To do =
In the entries running from the line containing "Task: Click the 健 fitness icon in D12-02/02" through the line containing "will [x=291, y=126].", change "fitness icon" to "fitness symbol". Reproduce those lines with everything else left unchanged.

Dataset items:
===============

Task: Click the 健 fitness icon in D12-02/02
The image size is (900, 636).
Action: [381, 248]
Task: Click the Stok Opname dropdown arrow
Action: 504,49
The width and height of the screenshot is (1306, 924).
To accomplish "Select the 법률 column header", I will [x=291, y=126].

===============

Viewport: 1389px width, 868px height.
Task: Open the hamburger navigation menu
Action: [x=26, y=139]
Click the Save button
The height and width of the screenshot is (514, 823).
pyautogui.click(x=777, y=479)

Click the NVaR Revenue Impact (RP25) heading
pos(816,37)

===============

Answer for this exercise =
Task: Click the 健 fitness symbol in D12-02/02
The image size is (900, 636).
Action: [381, 248]
Task: Click the Stok Opname dropdown arrow
Action: 504,49
The width and height of the screenshot is (1306, 924).
To accomplish "Select the 법률 column header", I will [x=291, y=126].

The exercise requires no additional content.